Page 47 of The Hunter
He’d never before considered that they actually might have to… interact with her in the years to come.
“I’m going to give it to her on her birthday,” Jakub ventured, studying his work and pushing his spectacles up the bridge of his small nose.
“It’s a remarkable likeness of her.”
Swiveling his head on his thin neck to study him, the boy’s exaggerated eyes narrowed. “You’re saying that to be kind,” he accused.
“I say nothing to be kind,” Argent informed him stiffly. “If it was a dreadful painting, I’d advise you not to give it to your mother, as it would make a terrible gift.”
A tiny lip quirked upward and the boy motioned him forward. “The nose is off,” he challenged.
Another step brought him closer, and the floor didn’t fall out from beneath him. “I’m sure that can be fixed.”
Nodding, the boy bit his lip and turned back to the canvas. “Do you know what is the most difficult about painting her?”
“No,” Argent answered honestly, and reached for a strip of linen that looked clean enough, thrusting his suit coat up his arm and wrapping it around the knife gash to stem the bleeding while the boy’s notice was absorbed elsewhere. It wasn’t bad enough to need immediate attention. He’d have to stitch it later.
“Mama has dark eyes, like these I painted, but there’s a light… behind them.Insidethem. I can’t—I can’t get it just right. I don’t know how. I have a feeling the trick isn’t in the eyes, themselves, but in the shape around them. In the brow, and the cheek, and…” His little shoulders drooped and he speared him with another solemn glance. “You probably think I’m talking nonsense.”
Argent shook his head and finished the one-handed knot on his makeshift bandage. “No. I know exactly to which light you are referring. I’ve noted it on more than one occasion.”

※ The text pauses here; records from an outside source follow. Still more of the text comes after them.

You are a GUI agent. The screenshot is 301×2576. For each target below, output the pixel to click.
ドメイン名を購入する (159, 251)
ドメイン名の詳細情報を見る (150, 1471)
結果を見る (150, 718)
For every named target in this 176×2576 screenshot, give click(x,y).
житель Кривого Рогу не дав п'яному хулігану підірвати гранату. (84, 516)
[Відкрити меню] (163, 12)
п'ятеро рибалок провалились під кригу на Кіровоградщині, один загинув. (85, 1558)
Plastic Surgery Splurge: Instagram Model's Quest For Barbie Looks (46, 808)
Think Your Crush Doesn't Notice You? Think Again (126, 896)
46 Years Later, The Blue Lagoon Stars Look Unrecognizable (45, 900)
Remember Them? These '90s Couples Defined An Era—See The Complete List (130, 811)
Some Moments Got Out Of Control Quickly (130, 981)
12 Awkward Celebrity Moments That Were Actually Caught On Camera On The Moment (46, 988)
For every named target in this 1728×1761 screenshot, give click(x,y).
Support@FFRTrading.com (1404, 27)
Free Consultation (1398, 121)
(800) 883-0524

With a tentative caution, the child peered over his shoulder. “Is that why you kissed her?”
“Partly.” Argent might not know much about children, but he knew better than to describe all of the other reasons he’d kissed the boy’s mother. And why he’d been in her vicinity to begin with.
Shyness gave way to sly temerity. “Are you going to kiss her again?”
“Yes.”
Straightening, Jakub lifted his chin and stuck out a rather concave chest. “Are you going to marry her first?”
Something heavy dropped from the top of Argent’s stomach into its depths. “What in God’s name would make you think that?” Women didn’t marry men like him. Ever.
Jakub wrinkled his button nose. “At school, Rodney Beaton said if a man kisses a woman on the mouth then he has to marry her or the woman is ruined.” Anxiety stole back into his expression as his spectacles made their unruly way back down his nose. “You’re not going to ruin Mama, are you?”
Argent couldn’t bring himself to answer that, couldn’t examine the question too closely, not while his blood still sang with violence and the picture of bespectacled innocence blinked up at him with unsettlingly familiar eyes.
Ruin had many different meanings, all depending upon the perspective of the deciding body. In some circles, standing in the same room with him would be enough to ruin a woman. Imagine if they were privy to what he planned to do to her once he got her alone. Among the whores he’d used, they didn’t seem to be particularly ruined by him. In fact, one or two had been in a snit when he’d opted not to employ them again.
Which made no sense, whatsoever.
But… ruin? After Millie had spent her obligatory night with him, would she consider herself ruined? The oily feeling returned and for the first time in decades, Argent wanted to squirm away from even himself.
Why should it matter?
Looking away, he muttered, “Rodney Beaton sounds like a first-class idiot.”
“That’s mostly what Mama said, but that’s because I asked if you were my father. Do you want to see my treasure?” he asked, brightening.
Argent choked on a swallow, and the chatty little being again assumed any sound that wasn’t a no was automatically an ascent.
Father?The notion would be hilarious if it wasn’t so sobering.
Retrieving the small box he’d been clutching during the tussle with Dorshaw, Jakub motioned for Argent to take a seat in a plush chair and pushed his spectacles back where they belonged.
Argent complied for lack of a better thing to do.
Jakub’s voice turned rapturous. “Look,” he breathed, unlatching the box and pulling it open.